2. The pymetamodels description

Metamodeling, sensitivity, optimization, calibration and robustness analysis have become important tools for the virtual development of industrial products. These are based on the construction of soft ML metamodels from discrete populations of hard physics-based models (FE, CFD, molecular, continuum, mesosocopic, …) input and output data calibrated with experimental characterisations. This design input variables are defined by their lower and upper bounds or by several possible discrete values schemas. In particular, in parametric optimization variables are systematically modified by mathematical algorithms to get an improvement of an existing design or to find a global optimum [GYTA13]. In the case of sensitivity analysis, discrete populations of models input and output data are generated using the original model or the metamodel to identify the sensitivity indexes [SAC+08]. This indexes study how the uncertainty in the output of a model can be apportioned, qualitatively or quantitatively, to different sources of variation in the input of a model.

Soft metamodels allow handling a large number of design variables and real-time responses. These metamodels can be applied in optimization problems, where the number of design variables can often be vast, improving the time cost required to execute accurate analysis and optimizations. By the use of flexible tools for implementing these problems in high-demand servers.

Pymetamodels combines machine learning (ML) metamodeling, optimization and analysis tools for the virtual development of products within a common abstract framework implemented in an accessible and distributable Python package shared with a permissive license. Through the configuration spreadsheet or programmatically pymetamodels allows to define multivariate problems and implement multi-disciplinary problems in a pythonic fashion.

The development of pymetamodels package is oriented to support ML applications in the area of material science, material informatics and the construction of materials, components and systems soft metamodels informed by hard physics-based modelling (continuum, mesosocopic, … ) [EuropeanCfSCEN18] and experimental characterisations.

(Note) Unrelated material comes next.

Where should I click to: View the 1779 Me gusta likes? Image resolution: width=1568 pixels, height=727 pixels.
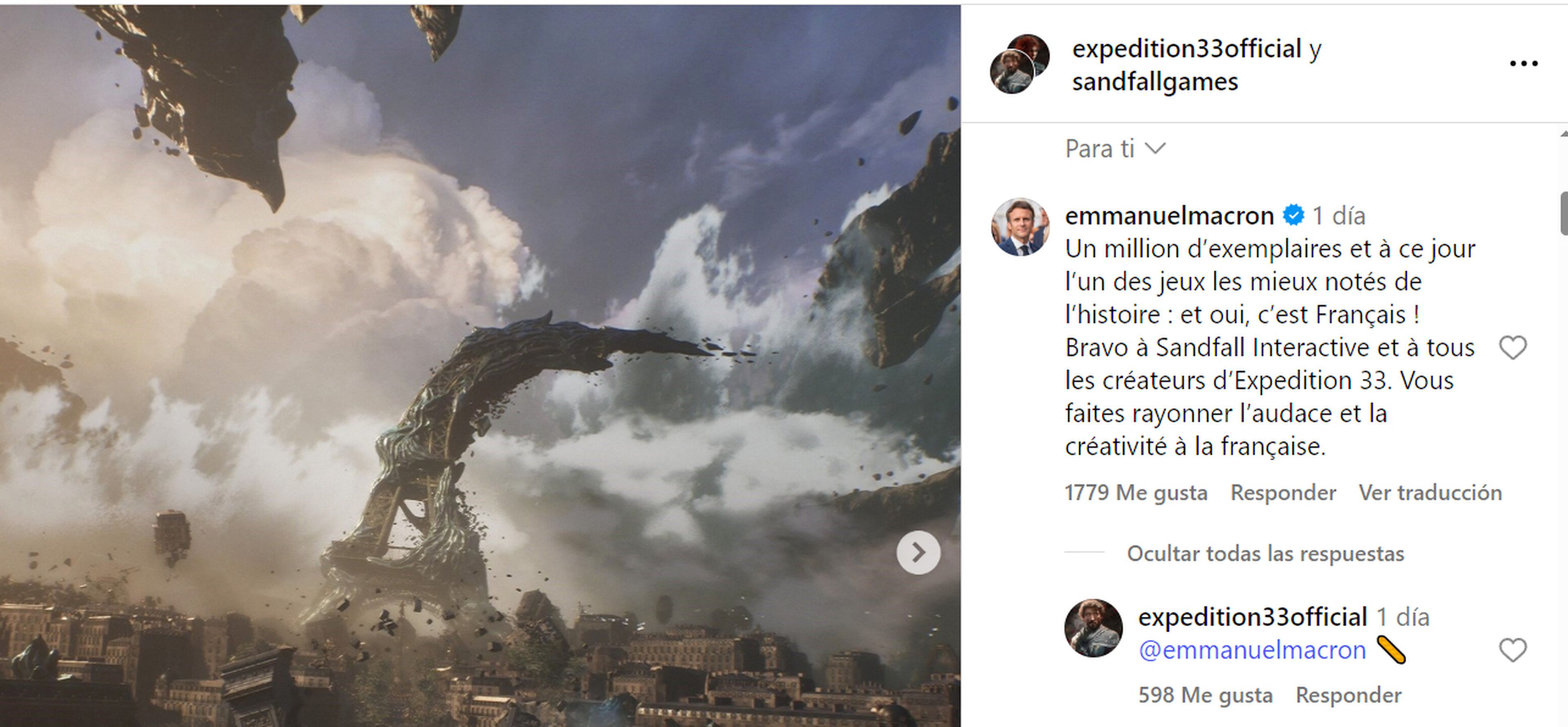coord(1136,493)
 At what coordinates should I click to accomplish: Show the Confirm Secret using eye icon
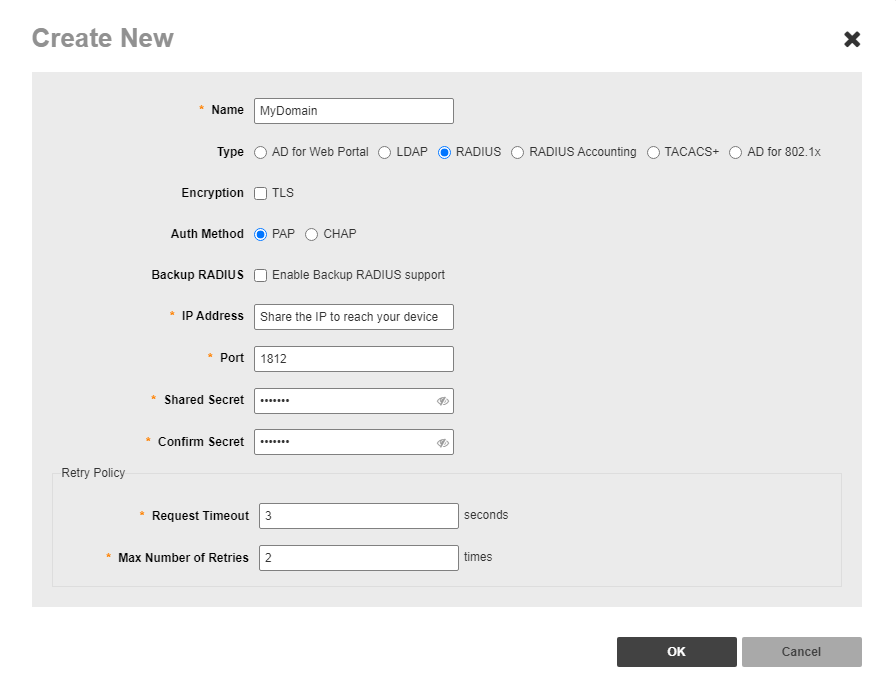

In Fig. 2.1 is described an overview flowchart of pymetamodels Python package capabilities the following main areas:

  • \(Configuration_{case} = Definition_{\ inputs \ and \ responses}\). Configuration of the pymetamodel object and analysis per case in a usable spreadsheet (see Section 2.1). Configuration spreadsheet is also possible to be defined programmatically using the objconf class (see Section 3.3).

  • \(DOEX = Sampling(Configuration_{case})\). DOE sampling schemes (see Section 2.2).

  • \(DOEY = model_{iteration}(DOEX)\). Python models interaction and/or direct importing of DOEY data structures.

  • \(DOEY = metamodel(DOEX)\). Optimal forecasting metamodels construction (see Section 2.3).

  • \(Sensitivity_{indexes}=Sensitivity_{analysis}(DOEY)\). Sensitivity analysis capabilities (see Section 2.2).

  • \(Optimization_{min \ local \ optima}=Optimization_{min}(DOEY, Constrains)\). Optimization problems solution, including calibrations (see Section 2.4).

  • \(Confidence_{intervals}=Robustness_{analysis}(DOEY,COVs)\). Robustness analysis capabilities.

  • \(Design_{point}=Calibration_{analysis}(DOEY, Constrains, Reference)\). Calibration analysis capabilities.

parse-figure

Fig. 2.1 Overview flowchart of pymetamodels

2.1. Metamodel configuration (spreadsheet)

The pymetamodel abstract object is defined according a configuration spreadsheet file (in a .xls format). A template of the configuration spreadsheet can be downloaded and edited (download conf spreadsheet file), or build programmatically (see Section 3.3). The configuration structure is described as follows.

The cases sheet

The cases sheet specifies the configuration of the different cases to be executed. Each case is described in a row, each column describes one var (see Table 2.1.1). The compulsory vars are the following (additional vars can be added if needed).

  • case: name and id of the case

  • vars sheet: name and id of the sheet where are described the input vars for the given case

  • output sheet: name and id of the sheet where are described the output vars for the given case

  • samples: number of samples for the sampling activities (\(2^N \ values\))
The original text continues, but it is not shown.